• **PROBLEM**
Copy the records from the line containing "The height and" up to and including the line containing "Action: [x=48, y=265]", substituting "Bluetooth" for "Connectivity" and keeping everything else the same. Output only those lines.

• **EXERCISE INPUT**
# # # # # # #

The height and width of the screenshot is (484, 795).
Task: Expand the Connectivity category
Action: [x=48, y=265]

# # # # # # #

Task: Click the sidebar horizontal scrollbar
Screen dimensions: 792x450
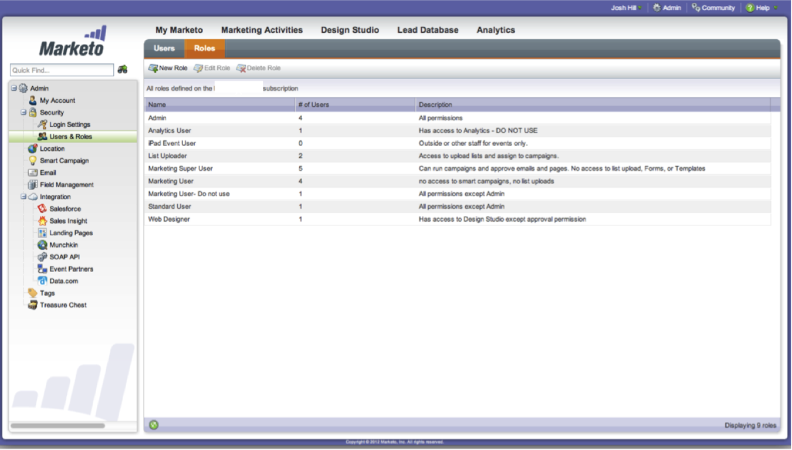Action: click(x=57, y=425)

# # # # # # #

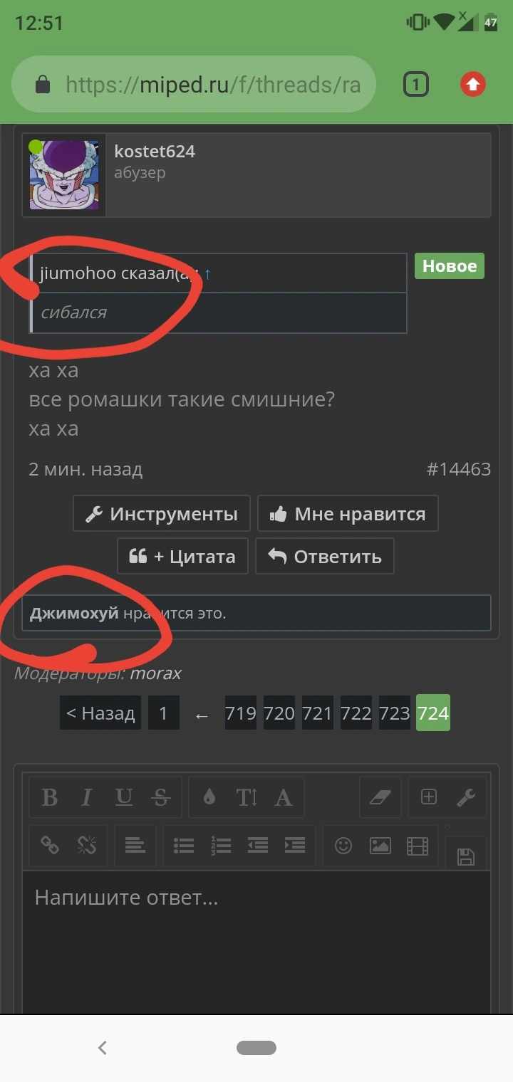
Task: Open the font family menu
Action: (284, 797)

# # # # # # #

• **EXERCISE SOLUTION**
The height and width of the screenshot is (484, 795).
Task: Expand the Bluetooth category
Action: [x=48, y=265]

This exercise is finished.